A1 What does an ABI look like when delivered in the prison setting: perspectives and experiences of male remand prisoners and relevant stakeholders
Aisha S. Holloway1, Jennifer Ferguson2, Sarah Landale3, Laura Cariola3, Dorothy Newbury-Birch2
1Nursing Studies, School of Health in Social Science, The University of Edinburgh, Edinburgh, UK; 2Health and Social Care Institute, School of Health and Social Care, Teesside University, Middlesbrough, Tees Valley, UK; 3School of Health in Social Science, The University of Edinburgh, Edinburgh, UK
Correspondence: Aisha Holloway - firstname.lastname@example.org
Addiction Science & Clinical Practice 2017, 12(Suppl 1): A1
Background: Addressing alcohol harm in prisons can potentially reduce the risk of re-offending, and costs to society, whilst tackling health inequalities. Health savings of £4.3 m and crime savings of £100 m per year can be a result of appropriate alcohol interventions. Prison therefore offers an opportunity for the identification, response and/or referral to treatment for those male remand prisoners who are consuming alcohol above recommended levels. There is however, limited evidence for the effectiveness, optimum timing of delivery, recommended length, content, implementation and economic benefit of Alcohol Brief Interventions (ABI) in the prison setting for male remand prisoners. As part of the PRISM-A study, we aimed to explore the ‘elements’ of an acceptable ABI for delivery, experiences of engagement with services/health professionals about alcohol use, alongside barriers and facilitators to implementation within the prison setting for male remand prisoners.
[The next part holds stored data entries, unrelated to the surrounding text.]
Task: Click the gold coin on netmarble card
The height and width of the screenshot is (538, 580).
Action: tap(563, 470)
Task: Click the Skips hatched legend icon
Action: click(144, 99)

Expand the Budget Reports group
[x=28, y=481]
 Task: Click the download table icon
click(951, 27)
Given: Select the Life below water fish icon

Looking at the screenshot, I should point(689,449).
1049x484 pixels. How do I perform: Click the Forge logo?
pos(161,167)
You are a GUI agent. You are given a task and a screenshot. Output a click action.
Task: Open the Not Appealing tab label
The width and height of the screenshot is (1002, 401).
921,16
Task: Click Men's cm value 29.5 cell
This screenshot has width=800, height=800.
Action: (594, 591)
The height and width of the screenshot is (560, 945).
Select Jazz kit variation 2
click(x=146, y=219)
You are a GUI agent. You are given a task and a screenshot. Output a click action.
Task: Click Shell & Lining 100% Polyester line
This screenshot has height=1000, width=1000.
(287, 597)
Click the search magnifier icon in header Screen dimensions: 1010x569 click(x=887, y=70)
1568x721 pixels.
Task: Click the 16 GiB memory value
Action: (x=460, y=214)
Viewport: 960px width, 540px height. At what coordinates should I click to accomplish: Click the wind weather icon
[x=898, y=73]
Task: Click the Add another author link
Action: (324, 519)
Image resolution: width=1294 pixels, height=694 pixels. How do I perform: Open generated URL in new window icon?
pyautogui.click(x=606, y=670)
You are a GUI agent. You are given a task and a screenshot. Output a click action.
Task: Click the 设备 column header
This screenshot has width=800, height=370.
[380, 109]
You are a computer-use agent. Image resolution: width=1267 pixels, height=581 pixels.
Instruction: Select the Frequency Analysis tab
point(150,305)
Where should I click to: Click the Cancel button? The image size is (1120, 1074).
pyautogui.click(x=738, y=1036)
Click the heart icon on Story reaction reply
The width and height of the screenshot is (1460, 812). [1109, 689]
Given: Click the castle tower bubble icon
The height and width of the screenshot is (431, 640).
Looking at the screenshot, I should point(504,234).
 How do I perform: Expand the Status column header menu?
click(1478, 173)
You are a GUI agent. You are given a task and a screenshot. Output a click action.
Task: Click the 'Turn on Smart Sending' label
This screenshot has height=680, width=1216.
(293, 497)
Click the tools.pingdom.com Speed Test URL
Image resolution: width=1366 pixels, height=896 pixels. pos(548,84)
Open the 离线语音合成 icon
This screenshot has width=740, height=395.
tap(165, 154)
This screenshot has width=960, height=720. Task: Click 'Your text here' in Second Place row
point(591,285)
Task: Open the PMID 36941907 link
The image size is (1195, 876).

Materials and methods: Twenty-four in-depth interviews were conducted with adult male remand prisoners at one Scottish prison (n = 12) and one English prison (n = 12). A focus group at each of the prison sites was held with key stakeholders (e.g. prison nurses, prison officers, voluntary alcohol/addiction services, health service managers and commissioners). Thematic analysis techniques utilizing NViVo 10 were employed.
Results: A thematic content analysis of the interviews consistently highlighted that the majority of prisoners reflected about the connection between alcohol consumption and criminal offending, particularly in relation to offenses involving physical assaults. They also expressed motivation to change their alcohol consumption. Both prisoner interviews and focus groups with stakeholders (N = 2), indicated the value of continuous follow-up support outside of the prison system and also the need to address the lack of stable social environments, which is often associated with alcohol and drug consumption. Stakeholders further identified organizational barriers to the delivery of ABI, such as limited funding and manageable workloads.
Conclusions: The importance of interpersonal trust indicated that intervention delivery by external organizations and nurses were favored in comparison to intervention delivery by prison staff and peer-prisoners.